A picture tells a thousand words

The benefits and challenges of using art to trace the experiences of street sellers. As the saying goes a picture can tell a thousand words but how many are true?

Image
A city built on baskets 2
Unkown maker, Figure / pedlar, Mid 1800s, Wax figure on an ebonised wooden base, National Museums of Scotland. Image Copyright, The Trustees of the National Museums of Scotland.

The individuality of sellers and their experiences is hard to find both in records and art works depicting them. Many like figures, those depicted in Samuel Dukinfield Swarbreck, rely on the stereotypes like the hawker's doll. Rosy-cheeked sellers acting almost as set dressing to the beautiful architecture ( the main focus of the prints). This reliance on stereotype is not limited to prints, within the collections of the National Museums of Scotland show.

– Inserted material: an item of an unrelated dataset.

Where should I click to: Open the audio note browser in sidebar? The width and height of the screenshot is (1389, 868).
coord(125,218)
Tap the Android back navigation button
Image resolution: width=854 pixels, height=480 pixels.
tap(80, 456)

Within these collection sits a remarkable a doll of a pedlar in the collections of the national Museums of Scotland. Fragile and complex the doll is a beautiful model, her basket brimming with stunningly crafted items, minute replicas of the knitted wears the pedlar might sell. A beautiful lace bonnet rests on her head. She is an attractive piece and but far, far removed from the practical realities of these women, as is discussed elsewhere in this project many of these sellers were poor women living on the margin, with only the clothes on their back never mind a lacey bonnet. She is an idealised figure, painting a palatable and romantic image of life to middle-class audiences who would have purchased such an item. This disconnect is striking and something I hope to examine further by investigating the real and imagined space of the street.

Amidst these depictions, one artist shines through; Walter Geikie. Born in 1795, Geikie was an artist fascinated with the daily life of Edinburgh. A son of a perfumer and wig maker and left deaf after a bout of fever aged 2, he was a prolific artist producing works in oil, ink and etchings. In these, he captured Edinburgh's humanity and frequently focused on the Labouring classes. In these images, women gather and share a joke, babies cry and reach for their mothers and sellers gather around their baskets lit only by a candle. Known for walking around the city with his sketchbook in hand, these images capture a sense of individuality that is missing from other works. These people are not set dressing to a grand vista. Instead, their lives and actions make the urban space.